======== DATA
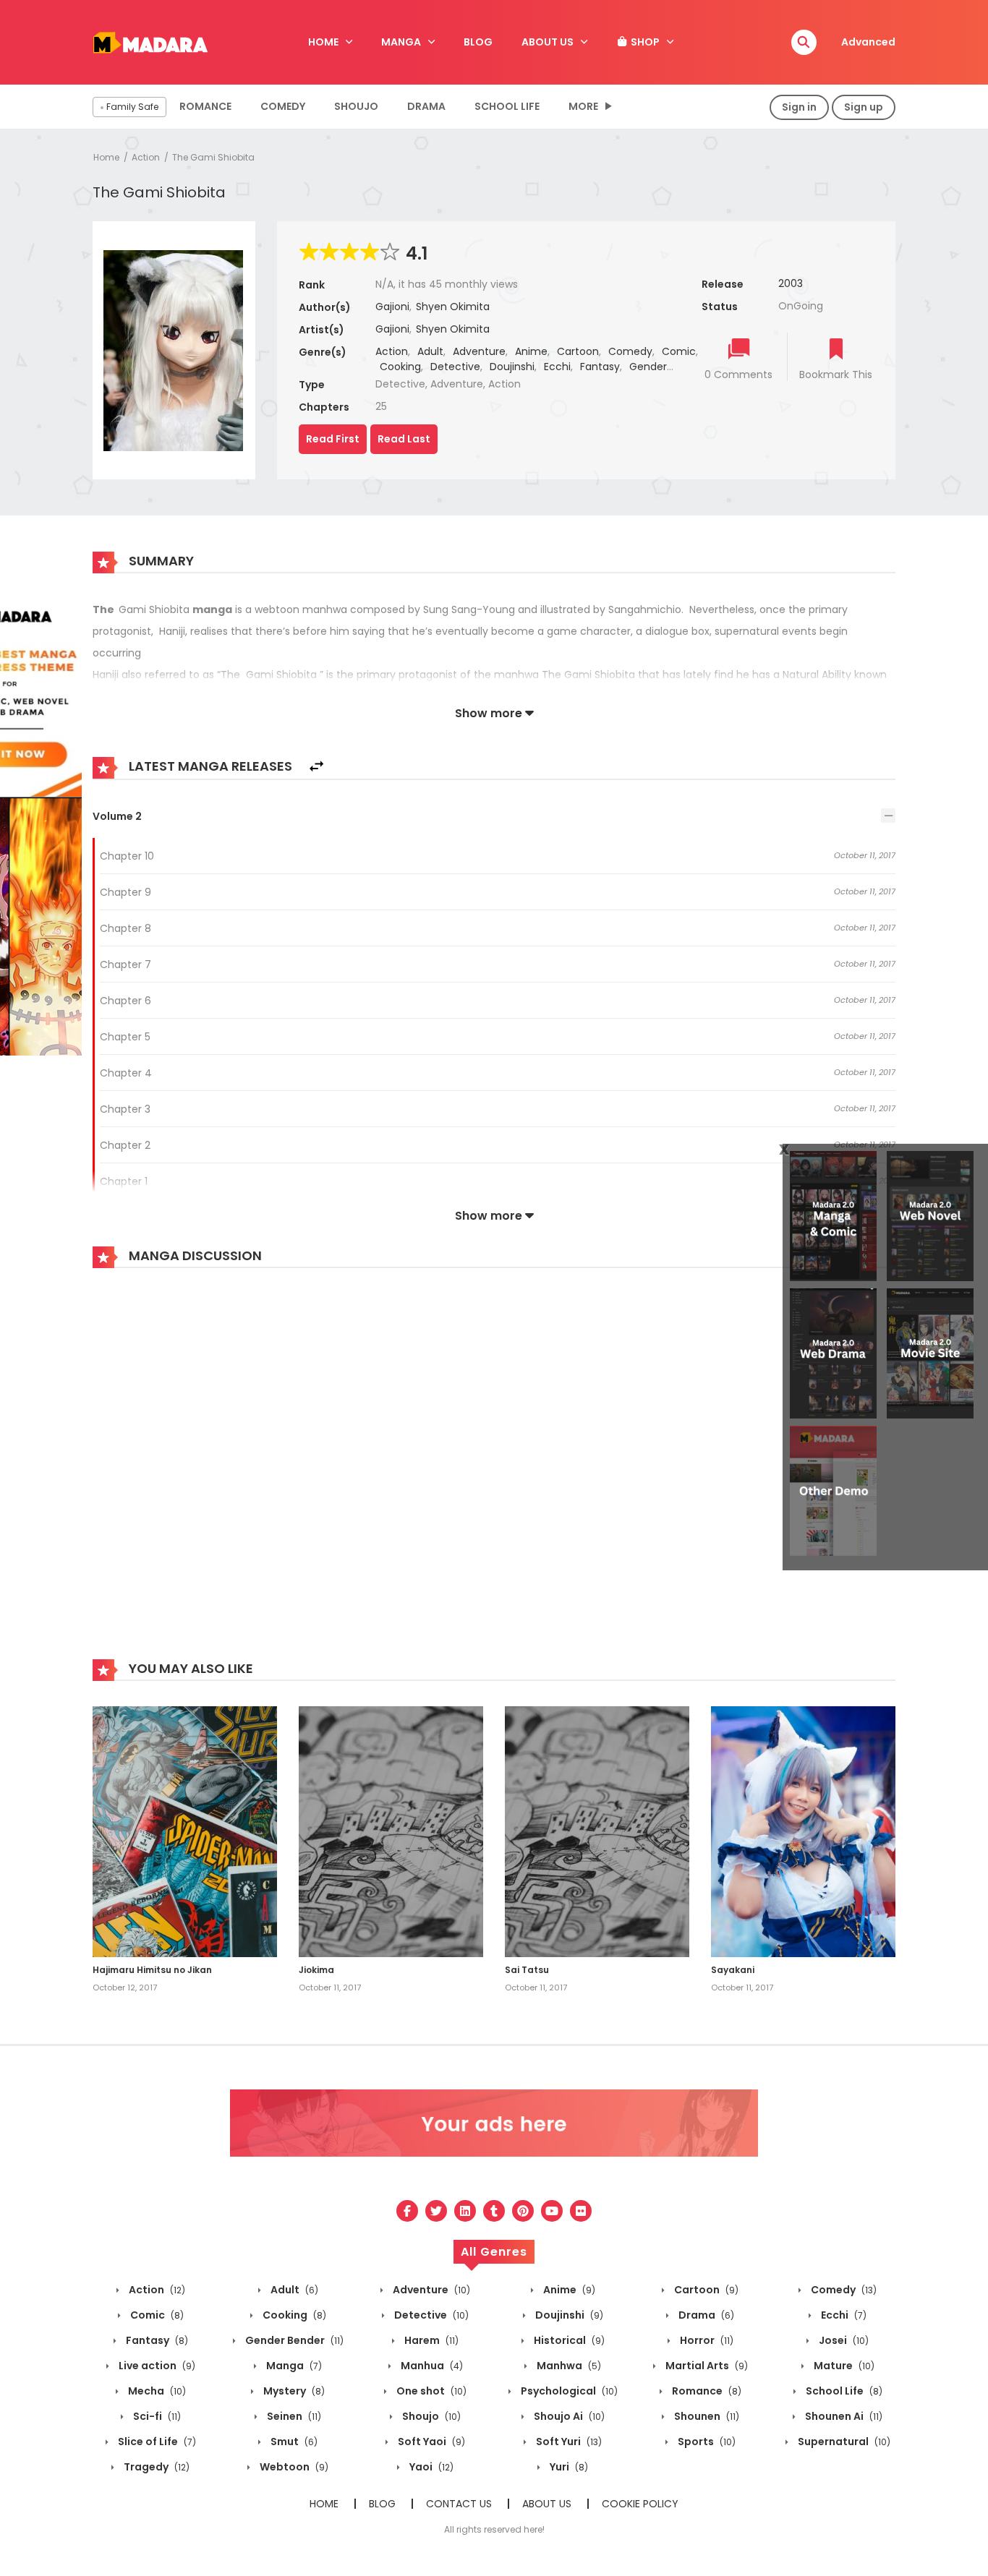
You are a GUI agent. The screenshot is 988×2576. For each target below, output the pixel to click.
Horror (705, 2340)
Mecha (156, 2391)
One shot (430, 2391)
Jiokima (316, 1970)
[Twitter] (436, 2211)
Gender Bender (293, 2340)
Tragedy (155, 2467)
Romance (205, 106)
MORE (583, 106)
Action (146, 157)
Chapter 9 (125, 892)
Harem (430, 2340)
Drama (426, 106)
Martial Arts (705, 2365)
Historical (568, 2340)
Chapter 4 (126, 1073)
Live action (155, 2365)
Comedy (282, 106)
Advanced (868, 42)
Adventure (479, 351)
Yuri (568, 2467)
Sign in (799, 107)
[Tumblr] (494, 2211)
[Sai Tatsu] (597, 1831)
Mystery (293, 2391)
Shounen (705, 2416)
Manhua (431, 2365)
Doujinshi (512, 366)
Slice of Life (156, 2441)
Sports (706, 2441)
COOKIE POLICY (640, 2503)
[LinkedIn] (465, 2211)
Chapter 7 (125, 964)
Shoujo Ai (568, 2416)
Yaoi (430, 2467)
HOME (323, 42)
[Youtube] (552, 2211)
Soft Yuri (568, 2441)
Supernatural (843, 2441)
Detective (455, 366)
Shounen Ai (842, 2416)
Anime (531, 351)
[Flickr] (581, 2211)
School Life (507, 106)
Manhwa (568, 2365)
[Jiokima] (391, 1831)
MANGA (401, 42)
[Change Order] (316, 767)
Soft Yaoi (430, 2441)
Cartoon (578, 351)
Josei (843, 2340)
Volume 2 (117, 816)
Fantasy (600, 366)
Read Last (404, 439)
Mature (843, 2365)
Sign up (863, 107)
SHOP (644, 42)
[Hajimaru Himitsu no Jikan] (185, 1831)
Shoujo (356, 106)
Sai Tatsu (527, 1970)
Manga (293, 2365)
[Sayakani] (803, 1831)
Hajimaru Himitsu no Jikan (152, 1970)
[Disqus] (494, 1474)
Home (106, 157)
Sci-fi (156, 2416)
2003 (790, 283)
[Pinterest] (523, 2211)
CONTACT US (459, 2503)
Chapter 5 (125, 1037)
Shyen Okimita (453, 306)
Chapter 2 (125, 1145)
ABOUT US (547, 42)
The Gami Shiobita (213, 157)
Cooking (400, 366)
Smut (293, 2441)
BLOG (478, 42)
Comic (679, 351)
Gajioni (392, 306)
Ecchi (557, 366)
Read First (332, 439)
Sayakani (732, 1970)
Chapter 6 (125, 1000)
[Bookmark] (836, 350)
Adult (430, 351)
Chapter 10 (127, 856)
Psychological (568, 2391)
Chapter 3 (125, 1109)
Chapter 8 (125, 928)
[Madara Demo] (150, 41)
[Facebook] (407, 2211)
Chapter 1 (124, 1181)
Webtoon (292, 2467)
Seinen (293, 2416)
================
YOUR OBJECTIVE:
Pictures stay out; repeat all the rest of the records exactly.

YOUR RESPONSE:
You are a GUI agent. The screenshot is 988×2576. For each target below, output the pixel to click.
Horror (705, 2340)
Mecha (156, 2391)
One shot (430, 2391)
Jiokima (316, 1970)
[Twitter] (436, 2211)
Gender Bender (293, 2340)
Tragedy (155, 2467)
Romance (205, 106)
MORE (583, 106)
Action (146, 157)
Chapter 9 (125, 892)
Harem (430, 2340)
Drama (426, 106)
Martial Arts (705, 2365)
Historical (568, 2340)
Chapter 4 (126, 1073)
Live action (155, 2365)
Comedy (282, 106)
Advanced (868, 42)
Adventure (479, 351)
Yuri (568, 2467)
Sign in (799, 107)
[Tumblr] (494, 2211)
[Sai Tatsu] (597, 1831)
Mystery (293, 2391)
Shounen (705, 2416)
Manhua (431, 2365)
Doujinshi (512, 366)
Slice of Life (156, 2441)
Sports (706, 2441)
COOKIE POLICY (640, 2503)
[LinkedIn] (465, 2211)
Chapter 7 (125, 964)
Shoujo Ai (568, 2416)
Yaoi (430, 2467)
HOME (323, 42)
[Youtube] (552, 2211)
Soft Yuri (568, 2441)
Supernatural (843, 2441)
Detective (455, 366)
Shounen Ai (842, 2416)
Anime (531, 351)
[Flickr] (581, 2211)
School Life (507, 106)
Manhwa (568, 2365)
[Jiokima] (391, 1831)
MANGA (401, 42)
[Change Order] (316, 767)
Soft Yaoi (430, 2441)
Cartoon (578, 351)
Josei (843, 2340)
Volume 2 (117, 816)
Fantasy (600, 366)
Read Last (404, 439)
Mature (843, 2365)
Sign up (863, 107)
SHOP (644, 42)
[Hajimaru Himitsu no Jikan] (185, 1831)
Shoujo (356, 106)
Sai Tatsu (527, 1970)
Manga (293, 2365)
[Sayakani] (803, 1831)
Hajimaru Himitsu no Jikan (152, 1970)
[Disqus] (494, 1474)
Home (106, 157)
Sci-fi (156, 2416)
2003 (790, 283)
[Pinterest] (523, 2211)
CONTACT US (459, 2503)
Chapter 5 (125, 1037)
Shyen Okimita (453, 306)
Chapter 2 (125, 1145)
ABOUT US (547, 42)
The Gami Shiobita (213, 157)
Cooking (400, 366)
Smut (293, 2441)
BLOG (478, 42)
Comic (679, 351)
Gajioni (392, 306)
Ecchi (557, 366)
Read First (332, 439)
Sayakani (732, 1970)
Chapter 6 (125, 1000)
[Bookmark] (836, 350)
Adult (430, 351)
Chapter 10 (127, 856)
Psychological (568, 2391)
Chapter 3 (125, 1109)
Chapter 8 (125, 928)
[Madara Demo] (150, 41)
[Facebook] (407, 2211)
Chapter 1 (124, 1181)
Webtoon (292, 2467)
Seinen (293, 2416)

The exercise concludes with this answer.